Dual Component Structure and Function:
ATP synthase consists of two major components:

• F₀ (Fo) Subunit: This membrane-embedded portion functions as a proton translocator. As protons flow down their electrochemical gradient—from the intermembrane space (or lumen) into the matrix (or stroma)—the Fo complex, which includes a ring of c subunits, rotates like the rotor of an electric motor. Key acidic residues (such as Glu 59 in bovine or Asp 61 in E. coli) are critical for binding and translocating protons.
• F₁ (F1) Subunit: This catalytic component protrudes into the mitochondrial matrix and is composed of a hexameric ring (α₃β₃) with a central γ subunit. The F₁ part operates as a rotary chemical motor, where the rotation of the central γ subunit induces conformational changes in the β subunits. These changes follow Boyer’s three-state (Loose, Open, Tight) model, sequentially binding ADP and Pi, catalyzing ATP formation, and then releasing ATP.

Mechanism of Energy Conversion:
The enzyme harnesses the free energy released by the collapse of the proton-motive force—comprising both a chemical (ΔpH) and an electrical (Δψ) component—to drive the mechanical rotation of the Fo c-ring. This rotary motion is mechanically coupled to conformational shifts in the F₁ catalytic domain, ensuring that the binding and conversion of substrates occur in a cyclic, highly efficient manner. The reverse operation is also possible: ATP hydrolysis can drive proton pumping, underscoring the enzyme’s reversibility and its pivotal role in maintaining cellular energy balance.

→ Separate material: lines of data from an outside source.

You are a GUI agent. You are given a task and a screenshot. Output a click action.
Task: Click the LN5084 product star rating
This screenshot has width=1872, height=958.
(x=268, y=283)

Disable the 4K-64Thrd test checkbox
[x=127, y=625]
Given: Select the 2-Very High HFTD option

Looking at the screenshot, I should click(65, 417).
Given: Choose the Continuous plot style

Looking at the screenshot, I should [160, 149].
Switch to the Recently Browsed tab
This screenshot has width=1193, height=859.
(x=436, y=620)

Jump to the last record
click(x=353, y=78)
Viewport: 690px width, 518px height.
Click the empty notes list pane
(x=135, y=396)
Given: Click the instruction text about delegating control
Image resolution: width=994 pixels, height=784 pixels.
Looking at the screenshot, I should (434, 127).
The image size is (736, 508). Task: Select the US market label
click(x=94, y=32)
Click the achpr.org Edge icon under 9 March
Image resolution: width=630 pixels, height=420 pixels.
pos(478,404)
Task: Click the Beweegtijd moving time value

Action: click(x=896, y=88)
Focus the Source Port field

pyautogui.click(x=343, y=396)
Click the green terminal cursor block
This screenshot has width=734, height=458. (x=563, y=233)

Experimental Validation and Structural Insights:
Key experiments, such as those using fluorescently labeled actin filaments attached to the γ subunit, have provided direct visualization of the rotational mechanism at the single-molecule level. These studies demonstrated that, at low ATP concentrations, the motor rotates in discrete 120° steps corresponding to the three catalytic sites in the F₁ hexamer. Structural studies, including cryo-electron microscopy and interactive models (e.g., iCn3D), have further revealed the intricate arrangement of subunits and the dynamic nature of the rotor–stator interactions.

Thermodynamic Considerations:
The driving force for ATP synthesis is derived from the proton-motive force, which is the sum of the proton concentration gradient and the transmembrane electrical potential. Mathematical analyses show that even modest gradients (e.g., ΔpH ≈ –1.4 and Δψ ≈ –0.14 V) can supply sufficient free energy (approximately –5.15 kcal/mol per proton) to power the endergonic phosphorylation of ADP to ATP.

Conclusion:
This chapter integrates structural, mechanistic, and thermodynamic perspectives to provide a detailed overview of ATP synthase. The enzyme stands as a prime example of nature’s ingenuity—a highly efficient, reversible nanomotor that converts the energy stored in an electrochemical gradient into chemical energy, essential for sustaining life.